Zusammenfassend lässt sich feststellen, dass das regelmäßige Jahresentgelt der Beigeladenen zu 1. und 2. bei einer gewissenhaften bzw. sorgfältigen Prognose in den streitgegenständlichen Jahren die jeweils geltende JAEG nicht überschritten hätten und tatsächlich auch nicht überschritten haben.

3.) Rechtsgrundlage für die Heranziehung der Klägerin zu den nach den vorstehenden Ausführungen zu zahlenden Beiträgen zur gesetzlichen Kranken- und sozialen Pflegeversicherung ist § 28 e Abs. 1 Satz 1 SGB IV. Danach hat der Arbeitgeber den die Beiträge zu den vorgenannten Versicherungszweigen nach § 28 d SGB IV umfassenden Gesamtversicherungsbeitrag zu zahlen.
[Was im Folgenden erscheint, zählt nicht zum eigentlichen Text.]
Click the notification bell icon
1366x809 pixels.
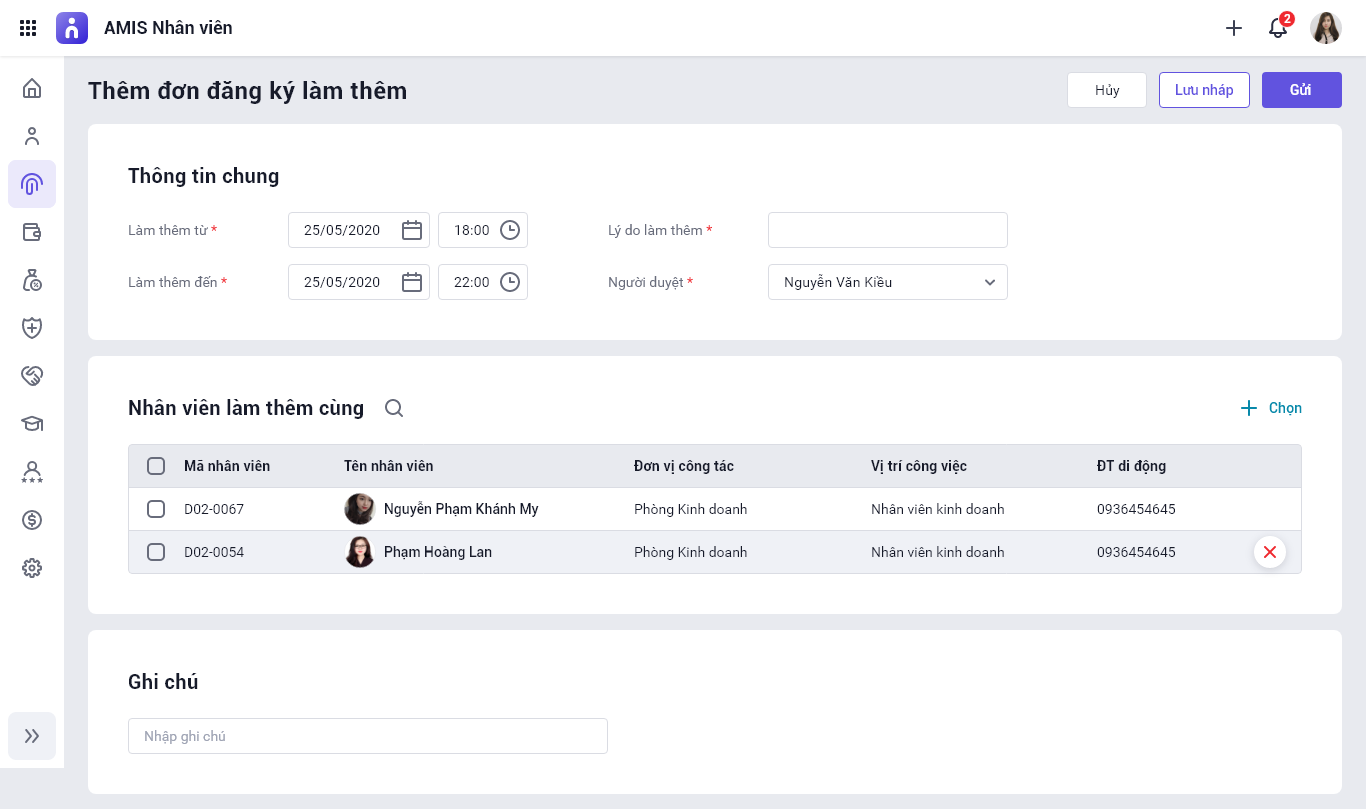tap(1277, 28)
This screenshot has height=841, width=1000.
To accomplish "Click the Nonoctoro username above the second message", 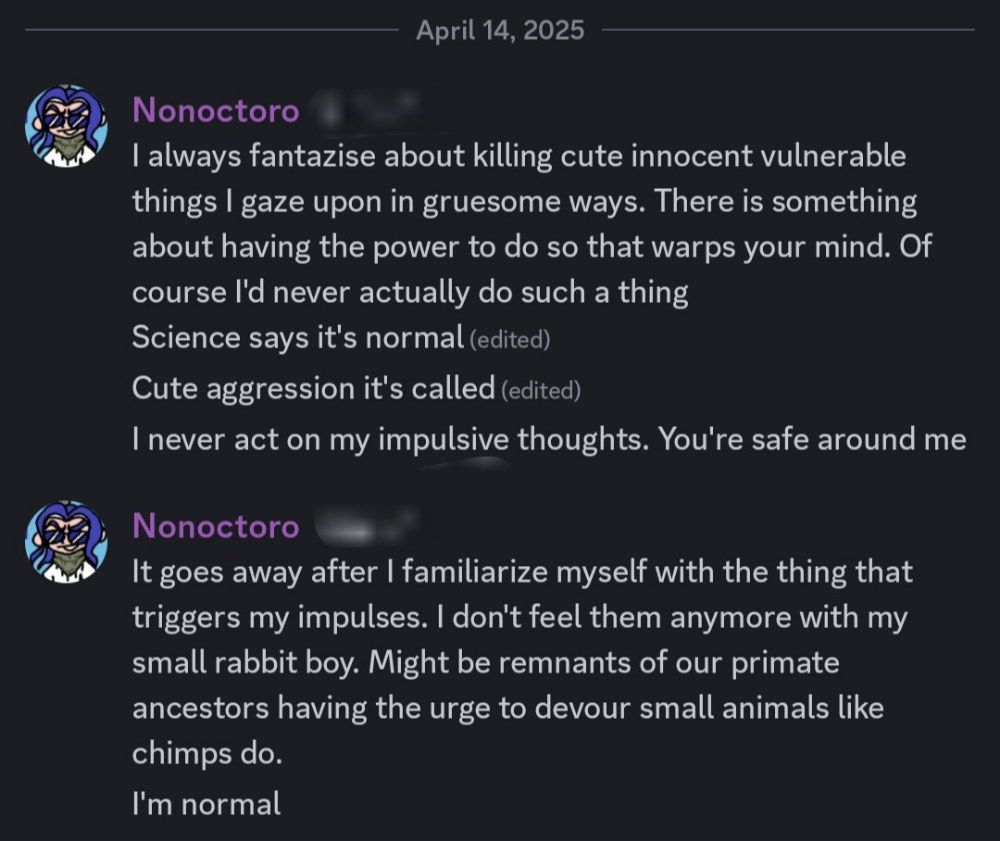I will click(216, 526).
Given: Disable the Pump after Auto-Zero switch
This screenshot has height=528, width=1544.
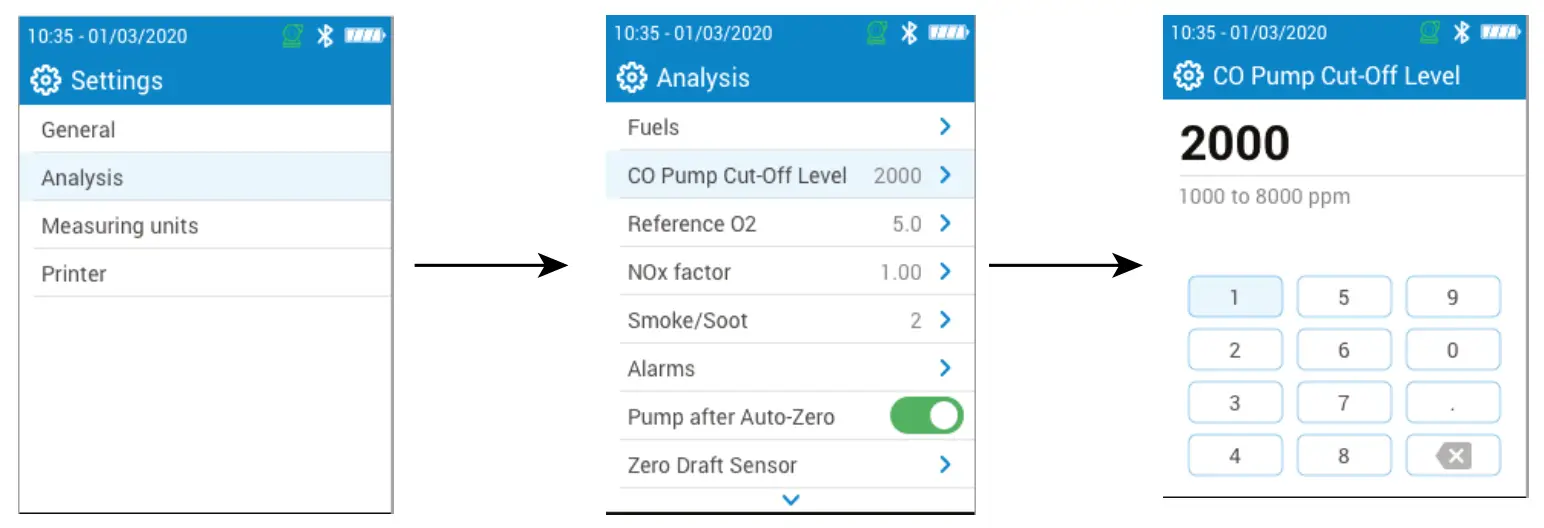Looking at the screenshot, I should click(x=926, y=417).
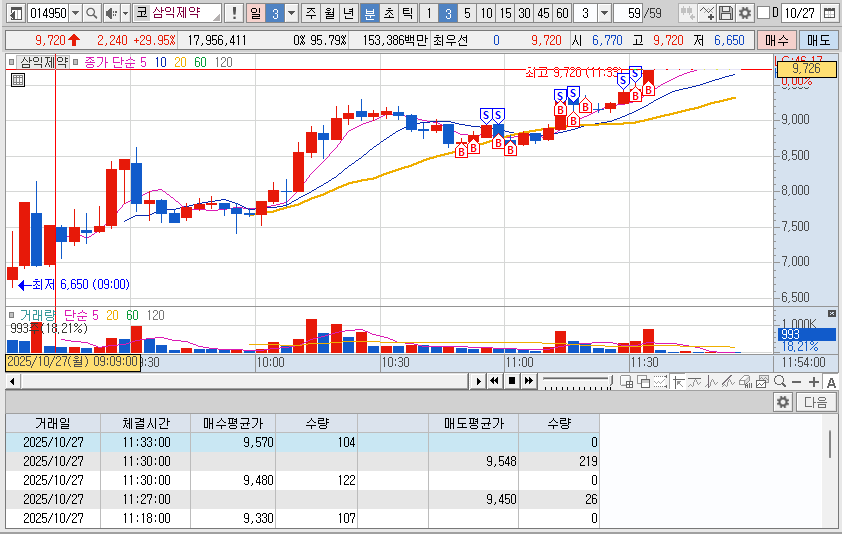The width and height of the screenshot is (842, 534).
Task: Click the red 매수 buy button
Action: click(x=776, y=40)
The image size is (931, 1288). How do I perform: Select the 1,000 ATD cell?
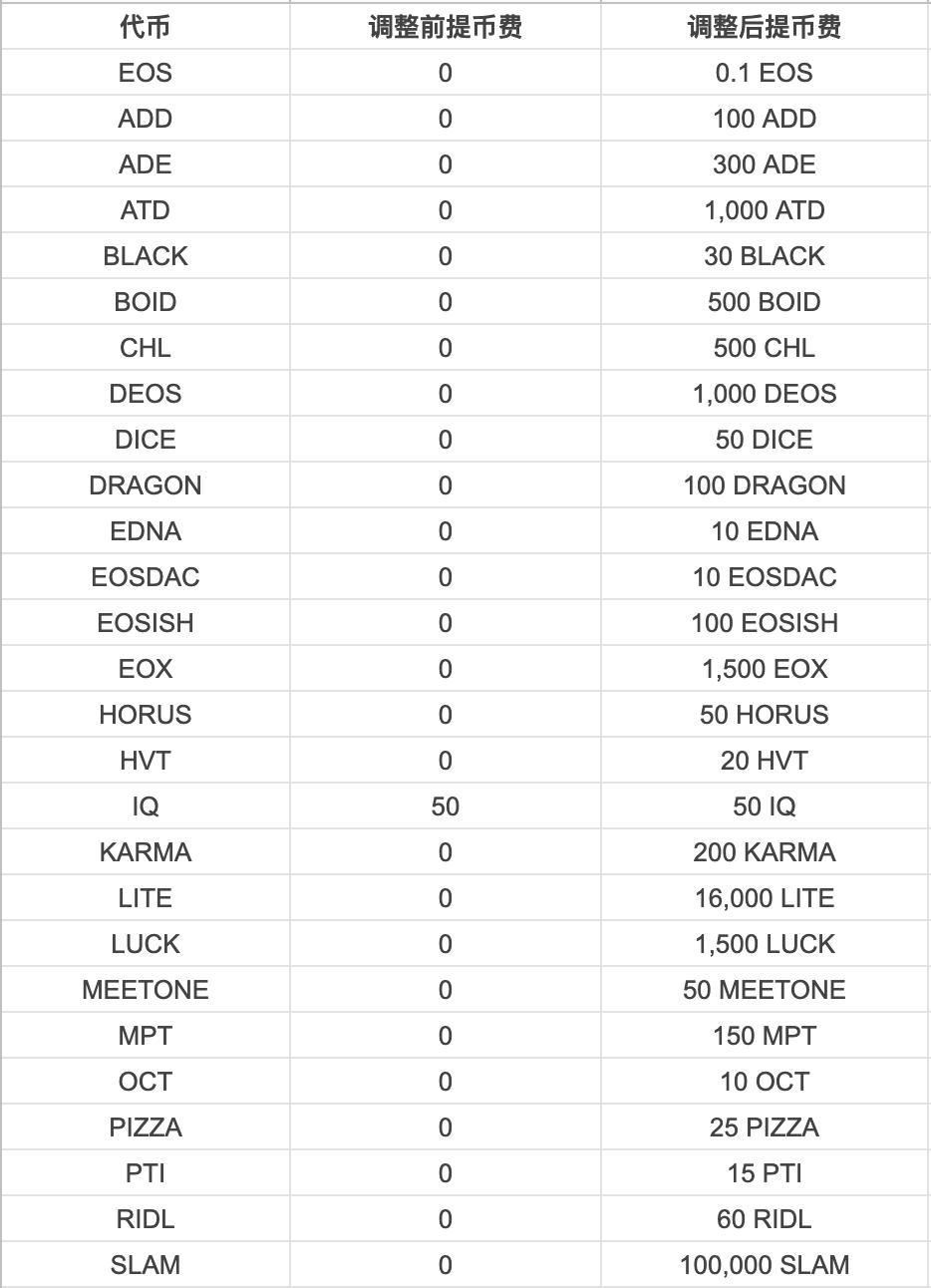pos(765,210)
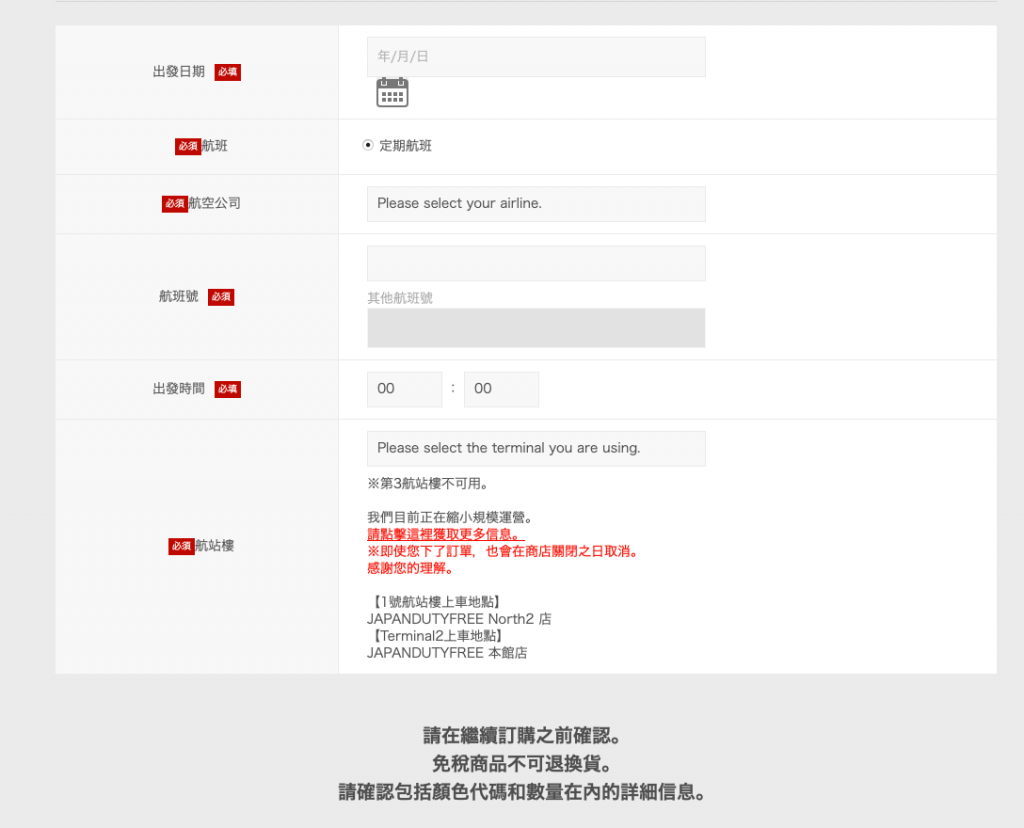Screen dimensions: 1024x828
Task: Focus the 其他航班號 gray input box
Action: coord(536,328)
Dass die Beklagte die gegenüber der Klägerin geltend gemachte Beitragsschuld i.H.v. insgesamt 25.972,20 EUR fehlerhaft festgesetzt haben könnte, ist weder vorgetragen noch sonst ersichtlich.

III.

Die Kostenentscheidung beruht auf § 193 Sozialgerichtsgesetz (SGG).